The gateway is an nginx reverse proxy that sits between worker containers and LLM APIs. It is always enabled - workers receive placeholder keys and real API keys stay inside the gateway, never exposed to the job code. The gateway supports both API key and OAuth token authentication, forwarding anthropic-beta and anthropic-version headers. The worker network is internal=true (no internet access, ICC enabled for gateway access).

Project Structure

agent-worker/
├── tower/                 # Orchestrator (FastAPI)
│   ├── Dockerfile         #   Python 3.12 + dependencies
│   ├── main.py            #   Routes, auth middleware, health check
│   ├── config.py          #   Environment variables and defaults
│   ├── models.py          #   Request/response validation (Pydantic)
│   ├── profiles.py        #   Profile loading and template rendering
│   ├── engines.py         #   Engine loading and availability checks
│   ├── metrics.py         #   Prometheus metrics (shared across modules)
│   ├── store/             #   Persistence layer
│   │   ├── jobs.py        #     PostgreSQL persistence with TTL cleanup
│   │   ├── pool.py        #     Warm container pool (DB-backed)
│   │   └── configs.py     #     Config store (profiles, engines, templates in DB)
│   └── runner/            #   Execution layer
│       ├── executor.py    #     Background job execution and webhook dispatch
│       └── worker.py      #     Config injection and result extraction
├── worker/                # Agent container
│   ├── Dockerfile         #   Node.js 22 + engine binaries (Claude Code, OpenCode)
│   ├── entrypoint.sh      #   Waits for config injection, then runs job
│   ├── run-job.sh         #   Engine-agnostic execution (hooks + CLI + result)
│   └── parse-job.js       #   Translates job.json to shell variables
├── gateway/               # LLM Gateway (nginx - hides API keys)
├── profiles/              # Agent profiles (TOML)
├── templates/             # Jinja2 templates (prompts, agent instructions)
├── hooks/                 # Pre/post hook scripts
├── engines/               # Engine configs (TOML - one per AI tool)
├── db/                    # PostgreSQL schema
├── tests/                 # Unit (8 files) and E2E tests (9 files)
├── docs/                  # Documentation and assets
├── ui/                    # Web dashboard (single HTML file)
├── docker-compose.yml
└── docker-compose.prod.yml # Production variant (pre-built images)

Scaling

# Run multiple Tower instances - all share the same PostgreSQL database
TOWER_REPLICAS=3 docker compose up -d

# Any Tower instance can serve any job
# Container pool is DB-backed - atomic acquire with no race conditions
# Cancel works cross-instance via the Docker socket

Roadmap

Items are roughly ordered by priority.
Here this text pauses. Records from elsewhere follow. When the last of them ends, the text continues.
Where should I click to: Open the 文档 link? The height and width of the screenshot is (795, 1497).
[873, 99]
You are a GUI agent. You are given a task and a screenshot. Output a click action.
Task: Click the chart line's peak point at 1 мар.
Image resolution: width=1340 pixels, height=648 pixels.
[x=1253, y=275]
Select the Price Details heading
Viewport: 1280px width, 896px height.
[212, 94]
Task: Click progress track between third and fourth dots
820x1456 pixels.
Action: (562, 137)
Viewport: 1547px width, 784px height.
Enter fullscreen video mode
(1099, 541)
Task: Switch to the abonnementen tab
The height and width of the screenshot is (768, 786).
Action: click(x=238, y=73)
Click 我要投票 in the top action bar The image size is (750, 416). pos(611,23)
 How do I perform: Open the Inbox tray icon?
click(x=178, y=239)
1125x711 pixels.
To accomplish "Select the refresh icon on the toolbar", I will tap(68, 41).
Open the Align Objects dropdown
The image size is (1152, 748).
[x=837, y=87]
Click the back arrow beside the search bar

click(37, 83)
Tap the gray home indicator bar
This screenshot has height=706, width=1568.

Contributions are welcome.

  • Profiles, prompts and hooks in DB - manage profiles and templates via the API instead of TOML files on disk; enables dynamic configuration without container restarts

  • Multi-tenant auth - user accounts, organizations, quotas, and scoped API keys; foundation for running Parpaing as a shared service

  • File upload - inject arbitrary files into /workspace via the API before a job runs; enables code review, document processing, and other file-based workflows

  • More engines - add support for Codex CLI, Gemini CLI, Aider, and other coding agents; each engine is a single TOML file

  • WebSocket push - real-time job status updates without client-side polling; reduces latency for interactive use cases

  • Cost tracking - record token counts and estimated USD cost per job; expose aggregated metrics per agent, profile, and time window

  • Scheduling - cron expressions and recurring jobs; run agents on a schedule without external orchestration

  • CI/CD pipeline - automated build, test, and image publish workflow; includes Docker image versioning and release automation

License

Parpaing is licensed under the GNU Affero General Public License v3.0.